Lord, this is lousy.
The New York Times is out with an explainer on why the United States has high drug prices. To the extent that there are myths around drug prices, the piece pretty much hits them all. The idea that there’s no negotiations in the U.S. system. That prices are set at what the market will bear. Stuff like that.
The piece isn’t all bad or wrong, but that inconsistency, somehow, makes it worse. Cost Curve readers can separate the ridiculous from the helpful. Joe American? Not so much.
There are plenty of takedowns of the piece on social media, so let me go in a different direction. The reporters here are dedicated, smart scribes. This is not an example of bias. Instead, it’s evidence of the fact that no one really understands the system. Even New York Times reporters.
And that’s a problem for everyone.
Last week, I asked Northwestern’s Craig Garthwaite what the biggest education need for the general public was around drug pricing. His take was that three different prices are important when talking about medicines: the list price, the net price, and the out-of-pocket price. If everyone just understood those distinctions, we’d be far more able to have a smart dialogue about drug prices.
Indeed, if you put that frame on the NYT effort, the issues would immediately become clear, and we could start talking about the impact of PBMs, how prices are negotiated, and where value does — and does not — come into the equation. Instead, we get cringeworthy lines like this one: “In the United States, negotiations with drug makers are split among tens of thousands of health plans, resulting in far less bargaining muscle for the buyers.”
Anyway: we desperately need a smarter conversation about drug prices. The NYT moved us further away from that conversation.
I wrote yesterday about the amazing reduction in breast cancer death rates. For some additional perspective — and some context for where those gains fit in the larger picture of cancer — this New York Times piece is excellent.
The quarterly Samsung Bioepis reports on the state of the biosimilar market are absolute treasure troves of data, though each one raises more questions than it answers. The latest installment — available here — is worth checking out to better understand how well AbbVie has been able to keep market share for Humira and why that’s both a short-term and a long-term problem.
I’m not deep enough to quite know what to make of the Biden administration’s moves to better regulate prior auths. The Washington Post coverage did a good job of explaining what’s going down (digital systems, deadlines, only in federal programs) and STAT gathered a lot of good reactions. But it’s pretty clear that this move will not remotely put the issue to rest. (Indeed, KFF Health News is still gathering examples of people screwed over by prior auth … if you want to contribute to that effort, here’s the link.)

[Task set]:
• A. Please decide whether each statement agrees with the drug pricing commentary above. Answer yes or no for each, and quote the words from the commentary that settle it.
(i) The writer calls the New York Times explainer an example of bias.
(ii) Craig Garthwaite named the list price, the net price, and the out-of-pocket price as the three prices that matter.
(iii) The Samsung Bioepis reports on the biosimilar market come out quarterly.
• B. According to the drug pricing commentary above, which outlet gathered reactions to the Biden administration's moves on prior auths?

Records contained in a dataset
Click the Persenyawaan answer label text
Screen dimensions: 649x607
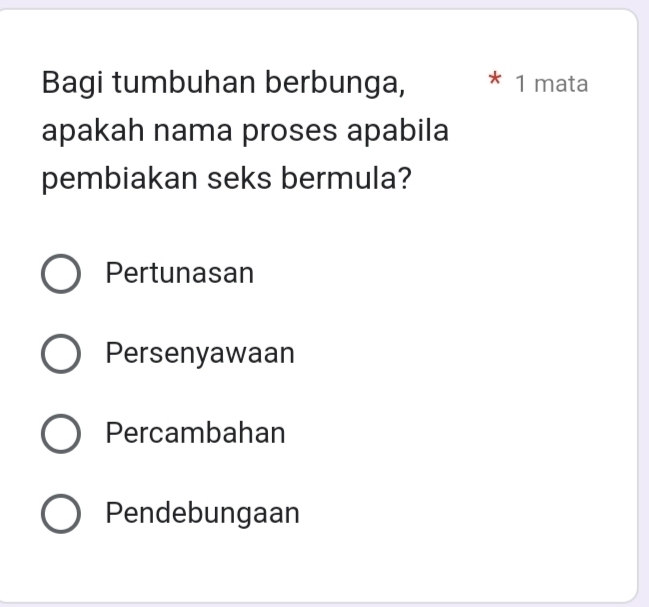[x=200, y=353]
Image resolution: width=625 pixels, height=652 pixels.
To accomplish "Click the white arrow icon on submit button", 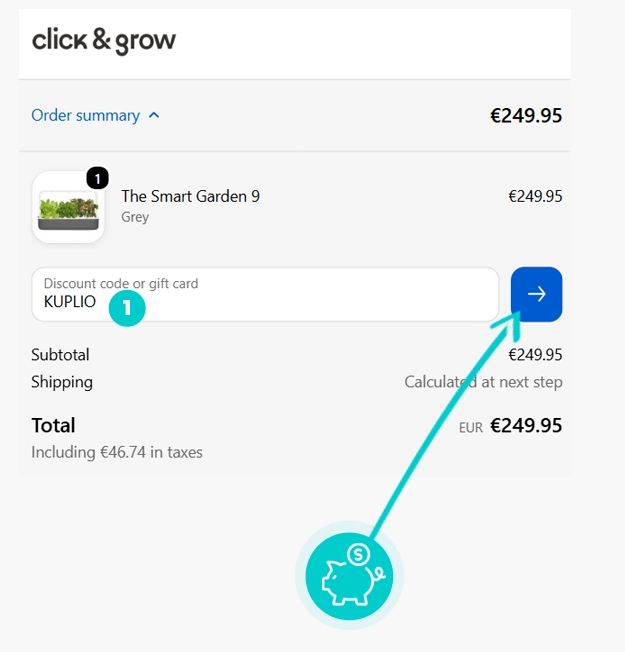I will pyautogui.click(x=536, y=294).
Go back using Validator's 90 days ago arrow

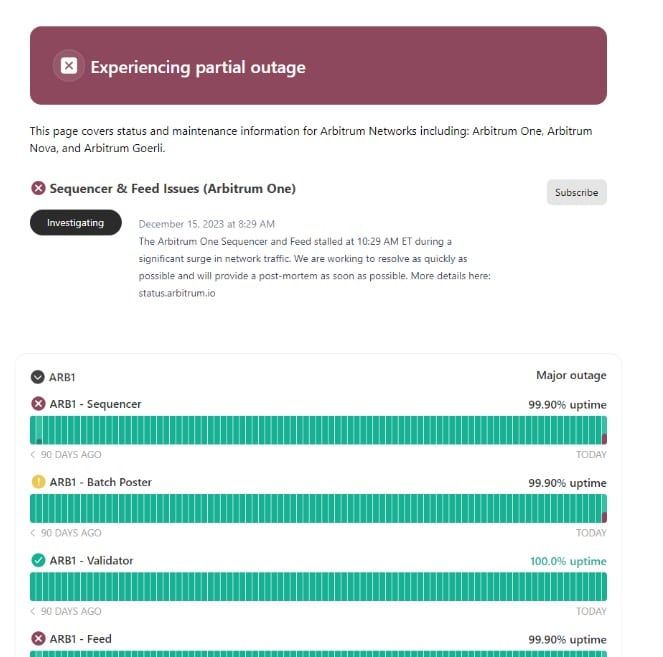[33, 611]
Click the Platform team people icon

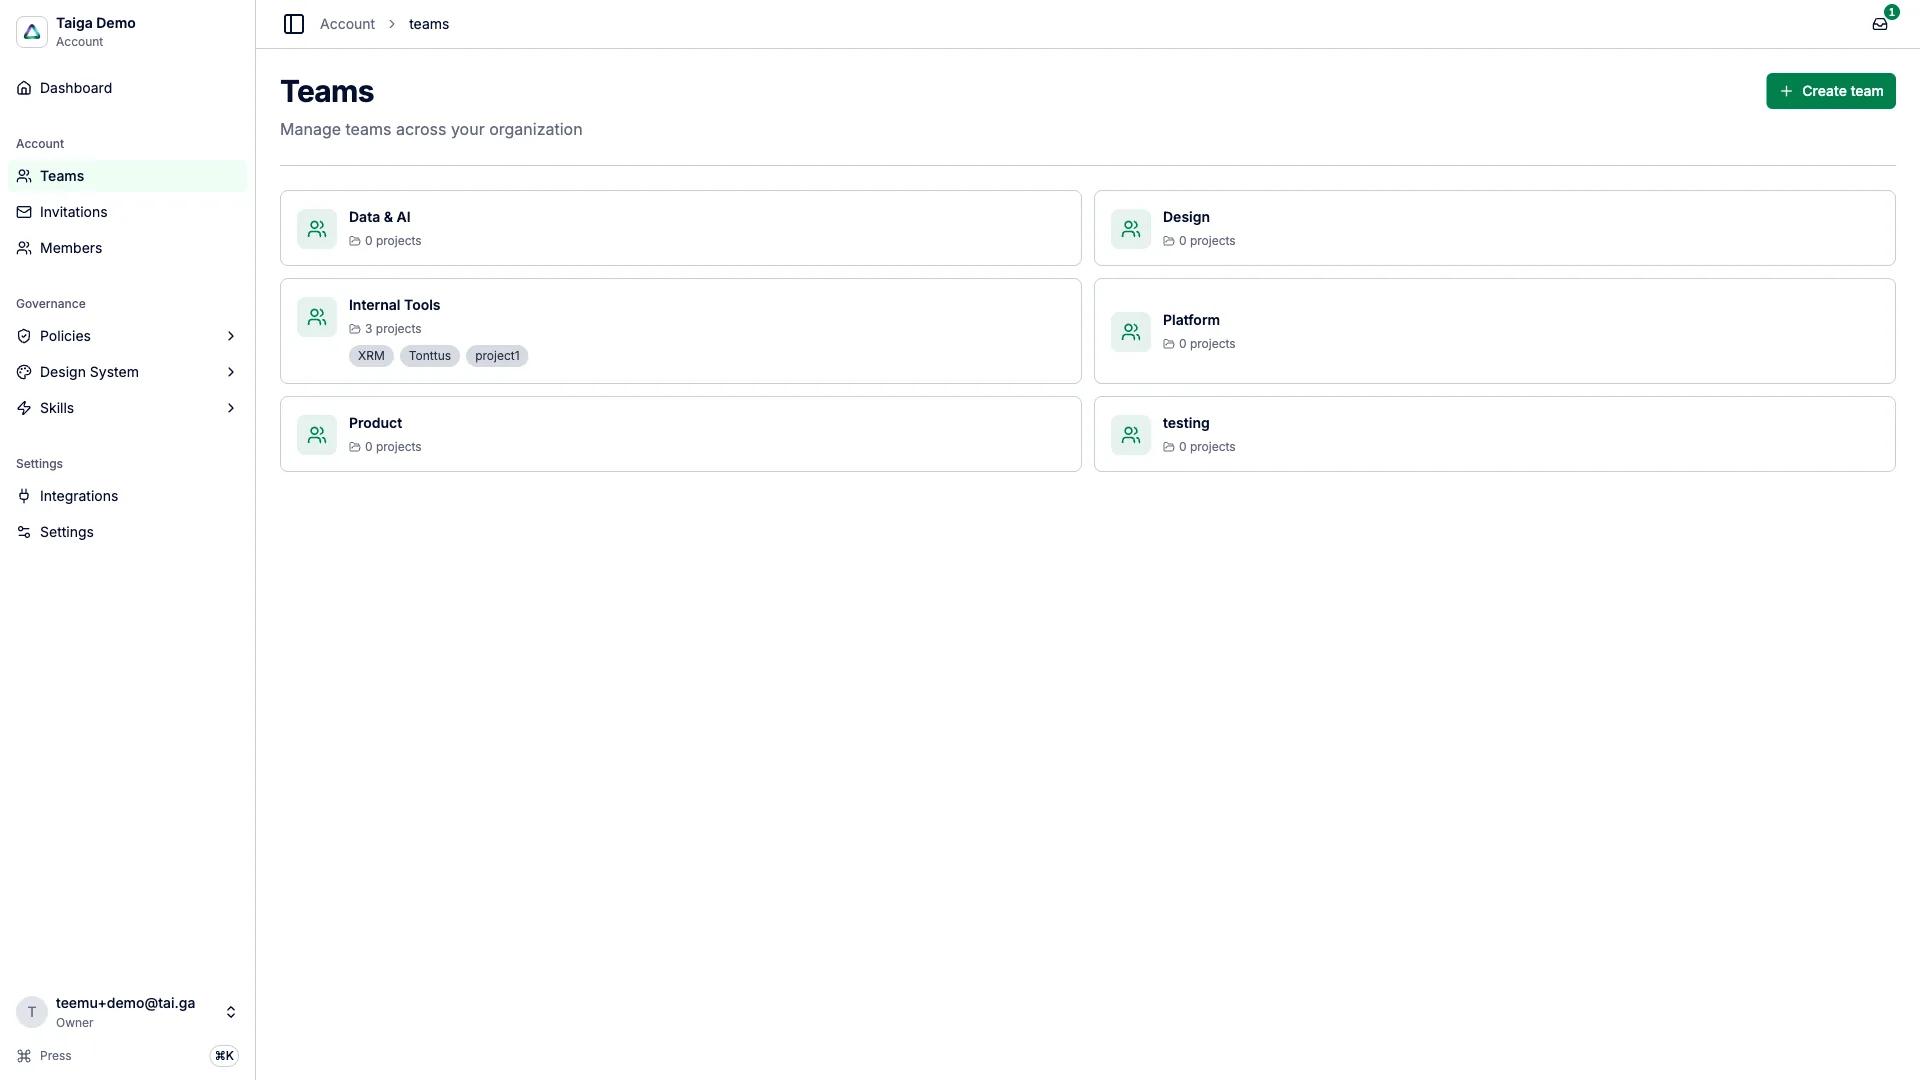click(x=1131, y=332)
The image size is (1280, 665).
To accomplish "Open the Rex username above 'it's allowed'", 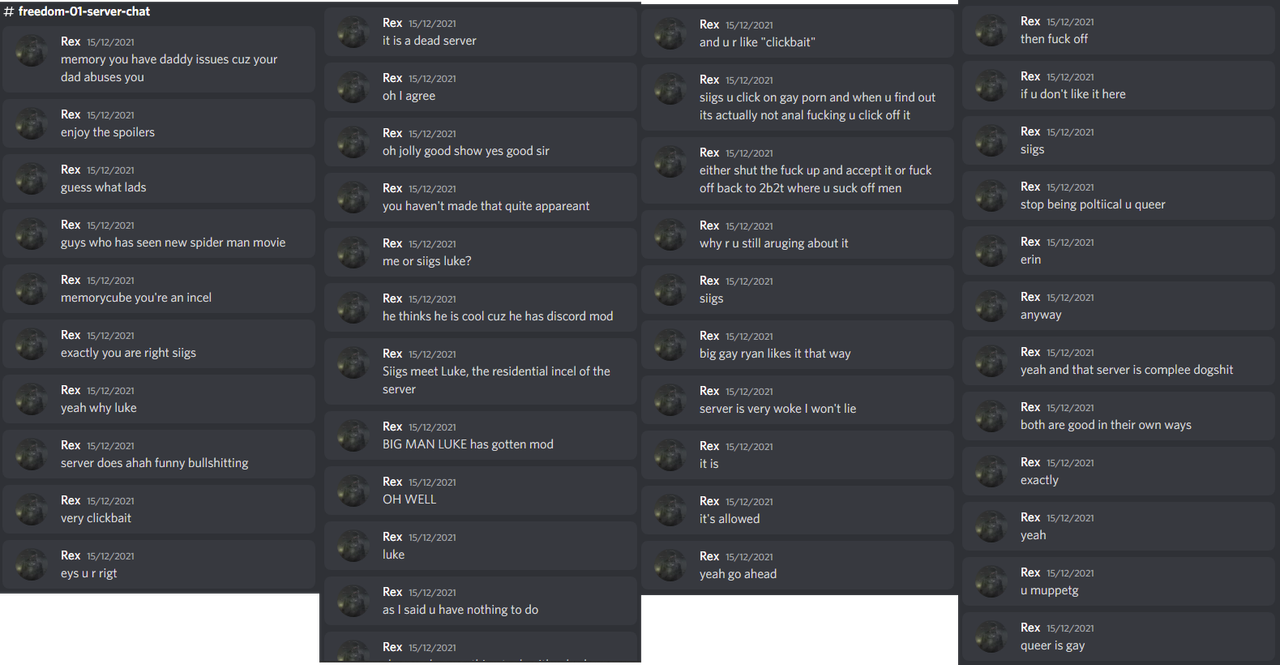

[Task answers]:
• A.
(i) No: "This is not an example of bias."
(ii) Yes: "three different prices are important when talking about medicines: the list price, the net price, and the out-of-pocket price."
(iii) Yes: "The quarterly Samsung Bioepis reports on the state of the biosimilar market"

• B. STAT